Right now I wish I could die. I don’t want to kill myself, as such, but I want to not have to exist.
Last night, Ex and I went to see a movie. Hope Springs. The summary we had found online made it sound like it was going to be funny jokes about therapy/therapists. I mean, when Steve Carrell is playing the therapist, how could you assume it would be about anything besides how crazy therapists are?
But no, it was about the couple’s lack of a sex life, which is a huge part of why Ex and I aren’t together anymore. Sitting there in the theater, I did want to kill myself.
Before Ex, I never minded being asexual. In fact, I looked at people in relationships and was glad I didn’t have to deal with that drama. I thought I was better off than them.

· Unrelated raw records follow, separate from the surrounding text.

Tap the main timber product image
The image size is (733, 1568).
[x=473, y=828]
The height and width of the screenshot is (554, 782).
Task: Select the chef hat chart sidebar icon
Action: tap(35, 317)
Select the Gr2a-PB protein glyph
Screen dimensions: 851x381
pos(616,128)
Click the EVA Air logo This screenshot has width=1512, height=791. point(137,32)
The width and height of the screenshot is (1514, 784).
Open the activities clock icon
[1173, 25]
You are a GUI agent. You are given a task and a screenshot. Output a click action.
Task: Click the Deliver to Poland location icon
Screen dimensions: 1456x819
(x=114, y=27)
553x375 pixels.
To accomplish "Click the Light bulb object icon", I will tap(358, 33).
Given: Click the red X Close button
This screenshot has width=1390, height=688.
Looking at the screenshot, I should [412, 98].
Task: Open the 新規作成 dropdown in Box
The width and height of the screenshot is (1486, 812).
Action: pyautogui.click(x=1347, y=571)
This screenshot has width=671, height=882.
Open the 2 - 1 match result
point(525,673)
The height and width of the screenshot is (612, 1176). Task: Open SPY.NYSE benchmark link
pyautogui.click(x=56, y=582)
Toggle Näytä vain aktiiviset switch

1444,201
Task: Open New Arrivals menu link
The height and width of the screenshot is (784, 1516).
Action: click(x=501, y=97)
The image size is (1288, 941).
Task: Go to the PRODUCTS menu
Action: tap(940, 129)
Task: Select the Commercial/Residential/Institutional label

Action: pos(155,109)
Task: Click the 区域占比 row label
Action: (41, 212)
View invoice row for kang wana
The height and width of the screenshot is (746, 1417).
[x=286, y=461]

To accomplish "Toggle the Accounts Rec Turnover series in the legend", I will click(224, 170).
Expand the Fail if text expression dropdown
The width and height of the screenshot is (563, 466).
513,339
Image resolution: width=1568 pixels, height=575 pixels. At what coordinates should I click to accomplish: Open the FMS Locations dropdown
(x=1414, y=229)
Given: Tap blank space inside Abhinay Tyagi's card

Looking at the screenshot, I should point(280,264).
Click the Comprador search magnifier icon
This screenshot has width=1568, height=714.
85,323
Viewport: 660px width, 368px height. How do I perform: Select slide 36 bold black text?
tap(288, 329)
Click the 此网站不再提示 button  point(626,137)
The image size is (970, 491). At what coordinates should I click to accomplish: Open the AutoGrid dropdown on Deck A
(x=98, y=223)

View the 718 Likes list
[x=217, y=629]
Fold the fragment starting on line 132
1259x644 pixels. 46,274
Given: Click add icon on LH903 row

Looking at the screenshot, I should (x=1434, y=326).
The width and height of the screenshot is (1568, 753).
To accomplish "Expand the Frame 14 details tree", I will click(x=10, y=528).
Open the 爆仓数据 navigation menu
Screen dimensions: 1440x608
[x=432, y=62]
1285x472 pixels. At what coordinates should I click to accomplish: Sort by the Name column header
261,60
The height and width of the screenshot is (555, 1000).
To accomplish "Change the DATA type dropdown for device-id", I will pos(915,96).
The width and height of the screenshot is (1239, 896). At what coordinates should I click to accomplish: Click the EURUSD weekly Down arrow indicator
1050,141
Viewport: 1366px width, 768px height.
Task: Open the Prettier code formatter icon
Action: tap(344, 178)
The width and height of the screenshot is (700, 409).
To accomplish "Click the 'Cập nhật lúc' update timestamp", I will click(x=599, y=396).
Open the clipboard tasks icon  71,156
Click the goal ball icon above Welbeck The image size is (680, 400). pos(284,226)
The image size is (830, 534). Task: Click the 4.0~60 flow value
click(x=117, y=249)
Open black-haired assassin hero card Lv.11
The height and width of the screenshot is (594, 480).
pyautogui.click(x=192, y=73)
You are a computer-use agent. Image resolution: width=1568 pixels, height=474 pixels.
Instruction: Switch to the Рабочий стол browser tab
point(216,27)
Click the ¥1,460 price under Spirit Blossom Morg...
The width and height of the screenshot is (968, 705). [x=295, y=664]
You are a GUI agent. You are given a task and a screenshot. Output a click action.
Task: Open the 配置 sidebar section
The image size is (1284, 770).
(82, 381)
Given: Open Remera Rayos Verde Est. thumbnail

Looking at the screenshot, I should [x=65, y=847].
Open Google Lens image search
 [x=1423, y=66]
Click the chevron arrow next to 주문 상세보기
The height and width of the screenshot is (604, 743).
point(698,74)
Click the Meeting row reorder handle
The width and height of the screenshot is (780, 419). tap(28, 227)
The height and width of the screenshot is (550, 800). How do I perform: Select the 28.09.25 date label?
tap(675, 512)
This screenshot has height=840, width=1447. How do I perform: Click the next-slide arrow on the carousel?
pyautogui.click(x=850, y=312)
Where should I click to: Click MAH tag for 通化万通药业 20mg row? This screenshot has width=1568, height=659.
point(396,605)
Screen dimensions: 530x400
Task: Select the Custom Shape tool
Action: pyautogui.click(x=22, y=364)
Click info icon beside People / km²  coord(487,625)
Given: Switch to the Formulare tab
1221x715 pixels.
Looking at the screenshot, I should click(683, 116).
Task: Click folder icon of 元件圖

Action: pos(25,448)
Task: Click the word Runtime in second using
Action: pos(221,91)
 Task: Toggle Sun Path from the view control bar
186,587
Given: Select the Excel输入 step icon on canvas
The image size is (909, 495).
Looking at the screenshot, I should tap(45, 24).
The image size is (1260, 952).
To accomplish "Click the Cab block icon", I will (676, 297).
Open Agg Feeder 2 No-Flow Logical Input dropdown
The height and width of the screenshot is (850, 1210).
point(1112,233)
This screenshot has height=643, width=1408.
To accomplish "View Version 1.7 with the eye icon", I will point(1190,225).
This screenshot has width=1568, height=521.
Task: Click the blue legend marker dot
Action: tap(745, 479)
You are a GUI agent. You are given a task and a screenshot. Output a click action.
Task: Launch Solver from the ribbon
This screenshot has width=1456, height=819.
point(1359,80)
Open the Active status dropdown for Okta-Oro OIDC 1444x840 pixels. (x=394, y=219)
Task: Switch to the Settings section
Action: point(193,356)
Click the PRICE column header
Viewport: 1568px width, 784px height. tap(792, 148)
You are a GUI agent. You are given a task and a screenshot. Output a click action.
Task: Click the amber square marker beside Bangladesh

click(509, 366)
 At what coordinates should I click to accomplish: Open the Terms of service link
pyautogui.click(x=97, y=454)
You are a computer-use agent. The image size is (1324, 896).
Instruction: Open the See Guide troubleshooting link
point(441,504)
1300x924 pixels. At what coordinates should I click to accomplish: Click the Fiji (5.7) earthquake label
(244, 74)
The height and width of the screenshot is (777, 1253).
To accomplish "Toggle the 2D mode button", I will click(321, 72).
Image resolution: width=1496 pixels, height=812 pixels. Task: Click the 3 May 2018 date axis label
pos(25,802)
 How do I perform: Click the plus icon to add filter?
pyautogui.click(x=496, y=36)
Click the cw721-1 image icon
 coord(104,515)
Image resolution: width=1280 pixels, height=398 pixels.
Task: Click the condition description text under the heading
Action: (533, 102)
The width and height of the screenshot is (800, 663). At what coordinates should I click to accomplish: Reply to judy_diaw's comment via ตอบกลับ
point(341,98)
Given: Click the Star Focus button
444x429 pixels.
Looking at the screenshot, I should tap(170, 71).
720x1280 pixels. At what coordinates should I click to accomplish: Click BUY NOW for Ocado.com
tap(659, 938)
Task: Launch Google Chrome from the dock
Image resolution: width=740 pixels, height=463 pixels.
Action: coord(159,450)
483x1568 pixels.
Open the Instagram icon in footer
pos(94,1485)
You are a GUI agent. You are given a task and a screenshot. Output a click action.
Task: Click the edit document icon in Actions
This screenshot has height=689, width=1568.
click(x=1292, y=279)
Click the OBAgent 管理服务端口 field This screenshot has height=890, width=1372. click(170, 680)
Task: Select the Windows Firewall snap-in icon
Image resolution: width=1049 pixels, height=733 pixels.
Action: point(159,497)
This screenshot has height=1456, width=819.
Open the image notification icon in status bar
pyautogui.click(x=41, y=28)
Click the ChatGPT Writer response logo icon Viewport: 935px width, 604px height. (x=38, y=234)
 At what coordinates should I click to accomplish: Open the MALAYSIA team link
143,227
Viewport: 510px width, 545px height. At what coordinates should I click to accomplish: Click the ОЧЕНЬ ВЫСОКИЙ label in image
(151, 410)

Ex is the only person who’s ever made me wish I wanted sex. I love him, and I think I always will. I let myself imagine spending the rest of my life with him.
But he wants things I can’t give him. He said it was okay if I didn’t want sex, but I don’t think he really understood. I loved him, so I wanted to give him what he wanted: my body. We didn’t have sex, but I let him touch me and kiss me even though it was tearing me to shreds. I wanted to give him what he wanted. I thought he deserved it.
The problem is, he couldn’t have my body and me. One or the other, but not both. I left my body when I let him touch me. In my mind, he became my father. The big belly pressed against my hips, the scratchy beard against my face, the thick, clumsy hands against my skin. My boyfriend and my father became the same person, and I let him touch me however he wanted. My fear wouldn’t say no to him.
There were other problems in the relationship, sure. But most of them stemmed from the one.
I can never escape my father, not really.